The Jadhav case — only the facts

By Waqar Ahmed
February 18, 2019

A serving commander of the Indian Navy, working for the notorious Indian intelligence agency Raw, Kulbhushan Jadhav, S/o Sudhir Jadhav, was arrested from the Balochistan province. He made startling disclosures about the Indian involvement in subversive activities in Pakistan.

Jadhav was arrested from Quetta, around 1,000 kilometers from the nearest Pakistani port. The picture of the Indian officer, his identification number issued by the Indian Navy, a copy of his Indian passport and Iranian visa had been made public.

Jadhav currently is an Indian Navy officer with the employee number 41558 and will retire in 2022. He joined the Indian National Defence Academy in 1987. He was commissioned in the engineering branch in 1991.He has a wife and two daughters who live with his father Sudhir. But the family of Jadhav had gone missing from his hometown in Mumbai, apparently picked up by the Indian intelligence agency after his arrest so that it did not speak to the media, further embarrassing the already jittery Indian establishment.

Kulbhushan Jadhav told his interrogators about the Indian funding and plans to destabilise Karachi and Balochistan. He had run a secret terrorism network with millions of dollars in Pakistan while sitting at a jewelry shop in Chabahar, Iran. He met the RAW head Rajindar Khanna four times in six months. He entered Pakistan on an Iranian visa and remained in contact with the Afghan secret agency too. He entered Chabahar with a visa stamped on a fake passport (L9630722) in 2003. Here he had a new identity i.e. Hussain Mubarak Patel, born in August 30, 1968, in Maharashtra, India.

From Iran, he crossed into Balochistan. His job was to destabilise Pakistan by strengthening a separatist movement in Balochistan and Karachi. The mission officially began in 2013. He told investigators about the presence of more operatives in the southern metropolis. Earlier, in 2013, a retired Indian Army chief, Vijay Kumar Singh, had admitted that India had sponsored bomb blasts in Pakistan and doled out money to the separatist elements in Balochistan.

While it was known to all that India had been orchestrating sectarian and political violence and sabotage activities across Pakistan, from Fata to Gwadar and to the streets of Karachi, the arrest of the Raw spy, a serving officer of the Indian Navy, has put the Indian establishment in a dilemma. The exceptional breakthrough of its kind provided the hard evidence and the connection about the Indian involvement in destablising Pakistan.

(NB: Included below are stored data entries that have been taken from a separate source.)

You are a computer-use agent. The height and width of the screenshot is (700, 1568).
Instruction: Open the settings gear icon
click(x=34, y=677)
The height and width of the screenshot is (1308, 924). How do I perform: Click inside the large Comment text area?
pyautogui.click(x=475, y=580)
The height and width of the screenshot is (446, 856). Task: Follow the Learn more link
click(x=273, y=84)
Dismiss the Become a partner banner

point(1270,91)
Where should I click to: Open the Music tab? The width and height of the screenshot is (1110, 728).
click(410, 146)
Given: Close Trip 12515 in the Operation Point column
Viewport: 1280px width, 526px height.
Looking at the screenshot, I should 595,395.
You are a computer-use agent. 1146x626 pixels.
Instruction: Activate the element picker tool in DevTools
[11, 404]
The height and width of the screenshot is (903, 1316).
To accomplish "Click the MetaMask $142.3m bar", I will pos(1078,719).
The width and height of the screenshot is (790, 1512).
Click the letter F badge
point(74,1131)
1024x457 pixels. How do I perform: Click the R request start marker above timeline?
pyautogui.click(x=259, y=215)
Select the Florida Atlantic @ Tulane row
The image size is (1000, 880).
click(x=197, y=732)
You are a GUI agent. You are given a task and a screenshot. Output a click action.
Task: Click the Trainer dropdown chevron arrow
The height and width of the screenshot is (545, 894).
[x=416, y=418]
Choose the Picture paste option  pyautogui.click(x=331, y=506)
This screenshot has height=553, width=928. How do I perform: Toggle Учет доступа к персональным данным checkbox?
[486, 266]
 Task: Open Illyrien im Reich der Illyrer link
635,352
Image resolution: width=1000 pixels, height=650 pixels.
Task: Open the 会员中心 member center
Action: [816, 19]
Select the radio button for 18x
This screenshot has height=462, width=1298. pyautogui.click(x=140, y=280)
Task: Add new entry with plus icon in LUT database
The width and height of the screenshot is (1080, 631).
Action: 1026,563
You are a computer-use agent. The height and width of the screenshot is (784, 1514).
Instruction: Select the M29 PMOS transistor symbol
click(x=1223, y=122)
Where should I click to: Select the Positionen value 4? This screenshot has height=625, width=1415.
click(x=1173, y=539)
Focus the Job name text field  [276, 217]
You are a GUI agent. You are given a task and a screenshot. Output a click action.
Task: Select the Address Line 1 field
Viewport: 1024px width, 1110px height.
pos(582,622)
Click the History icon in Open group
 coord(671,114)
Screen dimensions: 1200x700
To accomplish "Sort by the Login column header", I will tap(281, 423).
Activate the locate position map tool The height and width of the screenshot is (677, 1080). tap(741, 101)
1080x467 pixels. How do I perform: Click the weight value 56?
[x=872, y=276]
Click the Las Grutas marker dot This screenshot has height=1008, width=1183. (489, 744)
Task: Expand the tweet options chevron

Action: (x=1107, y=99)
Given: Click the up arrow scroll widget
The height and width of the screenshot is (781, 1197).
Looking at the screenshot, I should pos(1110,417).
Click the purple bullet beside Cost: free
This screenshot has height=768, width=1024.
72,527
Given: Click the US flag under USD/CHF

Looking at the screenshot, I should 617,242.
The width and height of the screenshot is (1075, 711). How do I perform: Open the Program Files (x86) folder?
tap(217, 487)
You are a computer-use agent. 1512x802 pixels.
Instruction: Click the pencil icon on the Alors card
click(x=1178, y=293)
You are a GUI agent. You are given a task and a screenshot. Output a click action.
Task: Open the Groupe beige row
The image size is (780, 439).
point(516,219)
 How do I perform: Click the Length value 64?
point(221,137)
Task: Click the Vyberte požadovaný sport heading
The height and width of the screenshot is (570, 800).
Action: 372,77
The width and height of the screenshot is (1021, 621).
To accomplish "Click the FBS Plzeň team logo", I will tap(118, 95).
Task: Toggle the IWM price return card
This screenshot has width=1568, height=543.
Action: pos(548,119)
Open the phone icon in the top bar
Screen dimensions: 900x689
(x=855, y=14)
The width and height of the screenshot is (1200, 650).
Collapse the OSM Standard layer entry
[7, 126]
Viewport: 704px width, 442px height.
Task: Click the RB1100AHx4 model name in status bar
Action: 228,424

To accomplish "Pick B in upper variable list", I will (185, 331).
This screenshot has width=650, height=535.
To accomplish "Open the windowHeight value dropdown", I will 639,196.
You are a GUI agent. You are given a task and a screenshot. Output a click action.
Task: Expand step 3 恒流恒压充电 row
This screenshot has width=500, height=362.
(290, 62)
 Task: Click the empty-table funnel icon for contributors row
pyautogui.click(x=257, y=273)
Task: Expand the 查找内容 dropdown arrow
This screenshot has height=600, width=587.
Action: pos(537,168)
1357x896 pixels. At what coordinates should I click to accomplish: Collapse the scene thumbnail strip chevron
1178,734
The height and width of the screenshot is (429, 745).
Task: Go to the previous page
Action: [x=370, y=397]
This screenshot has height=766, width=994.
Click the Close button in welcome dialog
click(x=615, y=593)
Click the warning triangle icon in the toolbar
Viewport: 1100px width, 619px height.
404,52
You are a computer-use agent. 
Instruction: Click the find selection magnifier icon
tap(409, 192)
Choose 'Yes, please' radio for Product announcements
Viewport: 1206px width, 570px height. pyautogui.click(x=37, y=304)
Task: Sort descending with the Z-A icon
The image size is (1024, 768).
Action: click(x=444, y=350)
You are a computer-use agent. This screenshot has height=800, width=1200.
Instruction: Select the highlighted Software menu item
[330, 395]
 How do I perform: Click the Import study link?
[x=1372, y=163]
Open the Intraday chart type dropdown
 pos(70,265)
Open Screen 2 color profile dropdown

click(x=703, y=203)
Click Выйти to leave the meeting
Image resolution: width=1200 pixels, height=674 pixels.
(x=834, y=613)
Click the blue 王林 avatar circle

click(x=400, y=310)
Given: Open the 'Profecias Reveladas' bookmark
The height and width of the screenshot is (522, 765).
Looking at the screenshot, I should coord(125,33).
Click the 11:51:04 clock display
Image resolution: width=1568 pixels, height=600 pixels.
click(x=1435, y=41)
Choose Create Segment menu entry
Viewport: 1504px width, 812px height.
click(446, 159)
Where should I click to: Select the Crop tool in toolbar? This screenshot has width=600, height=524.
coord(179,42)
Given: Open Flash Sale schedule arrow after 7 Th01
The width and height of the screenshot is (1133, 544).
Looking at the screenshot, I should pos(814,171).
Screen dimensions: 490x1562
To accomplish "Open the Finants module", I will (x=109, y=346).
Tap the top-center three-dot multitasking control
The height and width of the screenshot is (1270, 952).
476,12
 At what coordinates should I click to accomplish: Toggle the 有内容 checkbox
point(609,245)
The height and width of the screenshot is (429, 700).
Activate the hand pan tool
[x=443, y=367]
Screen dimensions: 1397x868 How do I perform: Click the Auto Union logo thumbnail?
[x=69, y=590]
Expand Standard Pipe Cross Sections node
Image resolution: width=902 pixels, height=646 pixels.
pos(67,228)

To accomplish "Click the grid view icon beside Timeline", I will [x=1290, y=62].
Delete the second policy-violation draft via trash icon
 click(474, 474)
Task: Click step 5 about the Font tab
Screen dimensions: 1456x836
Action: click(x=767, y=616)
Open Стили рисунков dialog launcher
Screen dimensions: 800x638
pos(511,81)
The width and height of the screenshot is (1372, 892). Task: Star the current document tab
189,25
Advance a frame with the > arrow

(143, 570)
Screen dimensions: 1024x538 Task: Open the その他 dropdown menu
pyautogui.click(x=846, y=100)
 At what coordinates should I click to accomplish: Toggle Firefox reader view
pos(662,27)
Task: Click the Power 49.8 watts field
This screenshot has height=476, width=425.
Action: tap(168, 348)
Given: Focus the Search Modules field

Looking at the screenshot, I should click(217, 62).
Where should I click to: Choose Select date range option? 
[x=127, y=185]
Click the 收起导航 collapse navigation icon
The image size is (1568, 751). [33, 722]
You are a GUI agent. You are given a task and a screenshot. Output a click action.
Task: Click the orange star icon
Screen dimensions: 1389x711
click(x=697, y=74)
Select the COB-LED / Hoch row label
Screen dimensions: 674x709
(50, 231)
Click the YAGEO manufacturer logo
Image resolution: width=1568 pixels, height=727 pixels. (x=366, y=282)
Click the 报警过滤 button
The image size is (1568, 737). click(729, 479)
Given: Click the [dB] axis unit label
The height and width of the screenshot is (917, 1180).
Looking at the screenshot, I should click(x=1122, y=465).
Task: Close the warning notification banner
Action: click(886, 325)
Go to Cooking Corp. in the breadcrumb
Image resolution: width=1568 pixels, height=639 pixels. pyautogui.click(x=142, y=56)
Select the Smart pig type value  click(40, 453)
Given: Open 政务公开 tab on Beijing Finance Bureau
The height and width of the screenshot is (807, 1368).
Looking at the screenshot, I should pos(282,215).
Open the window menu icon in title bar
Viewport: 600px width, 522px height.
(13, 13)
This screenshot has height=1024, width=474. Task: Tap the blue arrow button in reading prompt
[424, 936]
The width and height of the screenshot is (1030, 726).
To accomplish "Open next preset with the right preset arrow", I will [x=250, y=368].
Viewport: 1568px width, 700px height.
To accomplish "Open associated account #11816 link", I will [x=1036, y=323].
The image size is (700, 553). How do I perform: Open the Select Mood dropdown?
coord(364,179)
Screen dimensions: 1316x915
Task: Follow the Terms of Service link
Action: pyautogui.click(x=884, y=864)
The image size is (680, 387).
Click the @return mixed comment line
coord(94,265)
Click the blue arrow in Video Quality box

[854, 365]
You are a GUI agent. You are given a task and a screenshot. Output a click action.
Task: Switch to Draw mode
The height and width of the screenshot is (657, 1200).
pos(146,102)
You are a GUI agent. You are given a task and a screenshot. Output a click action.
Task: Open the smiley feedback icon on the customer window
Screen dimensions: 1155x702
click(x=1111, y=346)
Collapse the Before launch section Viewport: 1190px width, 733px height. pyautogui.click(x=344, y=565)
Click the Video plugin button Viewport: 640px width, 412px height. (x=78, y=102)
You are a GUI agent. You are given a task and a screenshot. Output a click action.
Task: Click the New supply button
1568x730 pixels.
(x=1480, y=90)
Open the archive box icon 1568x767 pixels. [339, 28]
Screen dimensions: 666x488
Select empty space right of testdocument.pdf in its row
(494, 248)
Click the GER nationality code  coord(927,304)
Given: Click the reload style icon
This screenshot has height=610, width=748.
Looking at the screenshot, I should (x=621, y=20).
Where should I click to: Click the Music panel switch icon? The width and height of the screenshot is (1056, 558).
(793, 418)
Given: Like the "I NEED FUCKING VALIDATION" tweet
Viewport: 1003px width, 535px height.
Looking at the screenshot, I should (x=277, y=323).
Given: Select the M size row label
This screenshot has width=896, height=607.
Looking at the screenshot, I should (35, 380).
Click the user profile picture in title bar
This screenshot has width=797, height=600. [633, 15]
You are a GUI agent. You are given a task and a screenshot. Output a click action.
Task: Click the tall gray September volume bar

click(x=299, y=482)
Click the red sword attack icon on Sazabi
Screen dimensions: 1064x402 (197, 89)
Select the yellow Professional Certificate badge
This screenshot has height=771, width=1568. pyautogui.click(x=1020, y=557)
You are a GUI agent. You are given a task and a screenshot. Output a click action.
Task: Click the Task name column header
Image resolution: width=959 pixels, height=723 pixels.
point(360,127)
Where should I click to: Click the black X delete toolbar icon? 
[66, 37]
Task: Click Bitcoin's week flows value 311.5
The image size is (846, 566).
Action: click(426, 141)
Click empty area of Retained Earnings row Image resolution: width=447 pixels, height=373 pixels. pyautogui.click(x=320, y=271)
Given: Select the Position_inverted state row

Being a terrorist, Yadhav’s case does not fall under the Vienna Convention and that is why councilor access was not granted and his fair trial was done under the military courts, which is challengeable in any civilian court of Pakistan. However, meeting with his family was purely on humanitarian grounds without any pressure.

The Indians have been scathing about the way Pakistan has handled the terrorist Jadhav case. The arrest inspired fear at the Raw headquarters. Soon after the arrest by Pakistan, the Indian government launched a cynical exercise in political opportunism and extracted every morsel of propaganda from the case. It was only natural to feel uneasy after being caught with pants down.